Cleide Mota, gerente da loja de calçados Pé Quente, entretanto, lamentava o fraco movimento. "Este ano está totalmente diferente dos outros. Não tenho lembranças de um ano como este." Segundo ela, as compras de Dia das Mães costumam ter alto valor, e este ano o consumidor preferiu produtos em promoção. Com a chegada do frio, Cleide espera melhoras no resultado com a venda de botas. Eliana Streluw, gerente da loja de confecções Nykkon, dizia que o movimento, ontem, foi como o de um sábado qualquer.
Já o gerente da loja A Vantajosa, Osmar Cassot, definiu as vendas da data como "excelentes", resultado do investimento em divulgação e promoções. "Vamos ter um acréscimo de 10%." Com a venda de kits de hidratantes, chapinhas para cabelo, esmaltes, entre outros itens, a Léo Cosméticos também comemorava as vendas. "No Natal e no Dia das Mães, o movimento é sempre bom", afirmou Keylla Araújo, gerente.

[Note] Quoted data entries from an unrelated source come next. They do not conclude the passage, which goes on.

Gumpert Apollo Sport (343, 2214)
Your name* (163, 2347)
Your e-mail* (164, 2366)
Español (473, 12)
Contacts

Em busca de calçados, roupas, perfumaria, entre outros itens, o consumidor em geral, segundo os lojistas, preferiu pagar suas compras no cartão e de forma parcelada. Esta seria a opção da funcionária de almoxarifado Taciane Oliveira. Além de ganhar um presente do marido e dos filhos, Taciane pretendia comprar o presente da mãe – um sapato – com pagamento parcelado no cartão. O valor destinado, segundo ela, seria de cerca de R$ 100. Já os advogados Priscilla e Clederson Malta preferiram o pagamento à vista, para obter descontos. Ontem, eles foram atrás dos presentes para suas mães, e a preferência era por calçados e roupas de frio. Cada um esperava gastar, em média, R$ 100.